I shall certainly open it in a new window, before turning to study it once I have finished reading this fascinating dialogue. This was a tough period for everyone concerned, wasn't it?

Yes –255 British service personnel lost their lives over the Islands, and 649 members of Argentina's military. Three Falklands citizens died. But the main problem for the Islanders was economic. This was a tough time for them. Before the 1982 invasion, there had been some in Whitehall arguing they should negotiate a transferral of sovereignty.

Maybe that's for the best now. After all, these are tough economic times, too. And Argentina doesn't exactly go out of its way to make life easy for the Falkland Islands.

It is difficult right now - an economic blockade is currently underway. The South American trading bloc Mercosur has barred all ships carrying the Falklands flag. And there is now just one commercial air link between the Islands and South America, from Chile. Argentina is doing its utmost to shut Britain out from potentially lucrative trading links with the continent's emerging economies – especially Brazil. Times are tough.

Doesn't sound like the Falklands have much of a future.

That sounds suspiciously like defeatism to me. Chin up! It's not all bad. Argentina's economy is struggling once again, and its president is just trying to shore up her support with a bit of politically useful stirring.

Sounds familiar…

Yes – having a democracy instead of a dictatorship doesn't change the basic fundamental that nothing mobilises Argentinean national feeling quite like the Falklands. All the more reason why us British need to be unflinching in our commitment to the archipelago. And anyway, we have another good reason to keep up our support. Perhaps the real reason Buenos Aires is getting so worked up right now is because drilling for oil in the waters surrounding the Islands is currently underway. What has been a big drain on the British taxpayer could suddenly become very profitable if significant reserves are discovered.

What's the latest?

Actually, not such good news. Last autumn Falkland Oil and Gas Ltd's shares halved in price after announcing it had only come across some "poor quality" natural gas in its 2012 drilling The company remains "confident" that it will come up trumps sooner or later, however.

That explains why the British are so keen to defend the Islands, then.

There's a lot of jingoistic pride in there too, though. In any case, the British government has a very useful little trick up its sleeve which it is planning on playing in 2013. Namely, a referendum for the Islanders. If they want to stay as they are, they can vote to do so. The UK hopes that will be the end of the matter.

Now hold on a second. I'm all for democracy. But surely this is just a bit of theatre? The outcome isn't in doubt for a second, as all the Islanders are basically British. It seems a bit meaningless.

The principle of self-determination is very important, you know. Let those on the Islands decide. This isn't just about the British and the Argentines.

Yes, but isn't it just the diplomatic equivalent of declaring 'finders-keepers'? I know what Palestinians would think if Israeli settlers in their occupied territories were to be given a vote.

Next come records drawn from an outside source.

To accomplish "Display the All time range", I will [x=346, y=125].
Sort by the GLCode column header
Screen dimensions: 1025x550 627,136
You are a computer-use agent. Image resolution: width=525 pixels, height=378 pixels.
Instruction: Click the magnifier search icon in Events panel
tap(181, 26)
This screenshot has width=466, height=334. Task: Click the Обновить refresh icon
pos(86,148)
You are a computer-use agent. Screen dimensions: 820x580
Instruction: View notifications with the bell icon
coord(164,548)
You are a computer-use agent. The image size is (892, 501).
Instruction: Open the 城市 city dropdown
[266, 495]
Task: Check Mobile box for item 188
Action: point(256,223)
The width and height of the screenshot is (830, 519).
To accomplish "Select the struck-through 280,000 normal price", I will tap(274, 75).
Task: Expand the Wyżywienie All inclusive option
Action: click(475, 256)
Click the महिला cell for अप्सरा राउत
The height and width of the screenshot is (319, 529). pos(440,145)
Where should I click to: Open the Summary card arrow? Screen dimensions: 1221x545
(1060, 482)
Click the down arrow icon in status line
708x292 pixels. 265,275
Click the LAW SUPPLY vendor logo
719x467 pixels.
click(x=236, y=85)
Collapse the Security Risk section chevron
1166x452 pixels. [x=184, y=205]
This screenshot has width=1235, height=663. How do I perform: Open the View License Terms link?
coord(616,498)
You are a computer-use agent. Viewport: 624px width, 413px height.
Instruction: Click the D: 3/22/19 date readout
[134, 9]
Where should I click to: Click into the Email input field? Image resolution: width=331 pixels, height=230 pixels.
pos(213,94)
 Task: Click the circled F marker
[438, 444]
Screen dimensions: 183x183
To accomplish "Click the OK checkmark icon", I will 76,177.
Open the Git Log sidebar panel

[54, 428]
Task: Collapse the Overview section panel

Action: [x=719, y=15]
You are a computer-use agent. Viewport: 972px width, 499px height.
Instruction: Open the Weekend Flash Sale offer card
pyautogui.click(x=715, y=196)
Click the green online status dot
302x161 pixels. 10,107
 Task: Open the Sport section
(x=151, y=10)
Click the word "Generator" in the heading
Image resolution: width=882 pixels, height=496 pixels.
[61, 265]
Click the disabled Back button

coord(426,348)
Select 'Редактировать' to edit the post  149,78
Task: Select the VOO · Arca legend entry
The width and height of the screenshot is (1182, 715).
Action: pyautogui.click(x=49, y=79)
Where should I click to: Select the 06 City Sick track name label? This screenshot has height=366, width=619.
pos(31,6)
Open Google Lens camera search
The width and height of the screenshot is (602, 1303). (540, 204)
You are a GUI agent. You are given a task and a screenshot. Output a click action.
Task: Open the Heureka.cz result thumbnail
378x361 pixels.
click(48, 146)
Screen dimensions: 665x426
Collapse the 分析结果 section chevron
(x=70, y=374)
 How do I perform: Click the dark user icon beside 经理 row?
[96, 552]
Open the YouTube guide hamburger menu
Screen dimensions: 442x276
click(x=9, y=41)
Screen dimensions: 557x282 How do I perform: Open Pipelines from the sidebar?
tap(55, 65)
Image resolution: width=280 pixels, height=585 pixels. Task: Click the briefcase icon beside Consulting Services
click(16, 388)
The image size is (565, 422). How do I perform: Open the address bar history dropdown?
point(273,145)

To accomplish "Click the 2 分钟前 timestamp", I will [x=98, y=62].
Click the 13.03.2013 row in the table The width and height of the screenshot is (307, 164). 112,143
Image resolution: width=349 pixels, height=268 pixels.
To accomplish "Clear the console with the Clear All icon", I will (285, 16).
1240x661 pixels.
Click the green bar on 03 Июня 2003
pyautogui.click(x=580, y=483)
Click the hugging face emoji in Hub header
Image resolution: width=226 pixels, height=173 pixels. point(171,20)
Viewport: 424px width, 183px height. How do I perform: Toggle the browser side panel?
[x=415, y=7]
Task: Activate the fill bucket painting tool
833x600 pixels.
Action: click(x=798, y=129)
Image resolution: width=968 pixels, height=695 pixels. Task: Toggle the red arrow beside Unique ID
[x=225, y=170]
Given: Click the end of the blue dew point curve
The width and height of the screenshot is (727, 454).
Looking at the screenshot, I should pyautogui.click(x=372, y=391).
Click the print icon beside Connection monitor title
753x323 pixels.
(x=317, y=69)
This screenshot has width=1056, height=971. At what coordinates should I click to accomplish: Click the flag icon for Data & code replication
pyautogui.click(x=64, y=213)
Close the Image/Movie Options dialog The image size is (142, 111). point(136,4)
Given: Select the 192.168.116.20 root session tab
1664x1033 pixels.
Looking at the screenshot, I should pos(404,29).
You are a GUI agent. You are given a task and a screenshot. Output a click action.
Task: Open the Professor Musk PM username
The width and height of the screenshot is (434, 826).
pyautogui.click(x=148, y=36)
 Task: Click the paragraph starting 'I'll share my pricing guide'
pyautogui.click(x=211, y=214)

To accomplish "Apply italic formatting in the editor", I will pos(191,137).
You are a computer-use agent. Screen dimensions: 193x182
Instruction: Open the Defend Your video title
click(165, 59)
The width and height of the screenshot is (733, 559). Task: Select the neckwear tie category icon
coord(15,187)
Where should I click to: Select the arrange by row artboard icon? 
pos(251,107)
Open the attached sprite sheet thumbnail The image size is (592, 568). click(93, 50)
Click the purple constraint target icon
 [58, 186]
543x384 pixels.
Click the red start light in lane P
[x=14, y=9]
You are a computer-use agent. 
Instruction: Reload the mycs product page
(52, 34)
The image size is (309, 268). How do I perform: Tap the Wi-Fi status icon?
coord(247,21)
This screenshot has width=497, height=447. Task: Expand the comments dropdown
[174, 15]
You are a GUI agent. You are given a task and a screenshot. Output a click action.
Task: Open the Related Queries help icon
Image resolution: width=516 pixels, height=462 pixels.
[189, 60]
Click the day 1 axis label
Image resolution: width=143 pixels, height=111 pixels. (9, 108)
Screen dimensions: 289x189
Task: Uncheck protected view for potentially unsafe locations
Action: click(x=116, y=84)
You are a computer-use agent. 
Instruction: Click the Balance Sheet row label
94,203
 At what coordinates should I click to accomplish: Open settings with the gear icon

As David Cameron said in his new year message to the Islanders, it's a question of human rights.

I'm not convinced. And as it happens, I notice you left something out of your history. When British forces first 'discovered' the Falklands in 1765, there were actually French explorers already in situ on East Island.

Yes, but they didn't know about them. So they obviously don't count.

This whole explanation is completely biased, isn't it? You're just a British journalist, looking at the issue through rose-tinted glasses of imperialist, colonialist oppression.

I'm just stating the facts. About the south Atlantic archipelago known as the Falklands and definitely, definitely not the Malvinas.

That's it. I'm taking this to the UN.

Be my guest. It won't make any difference.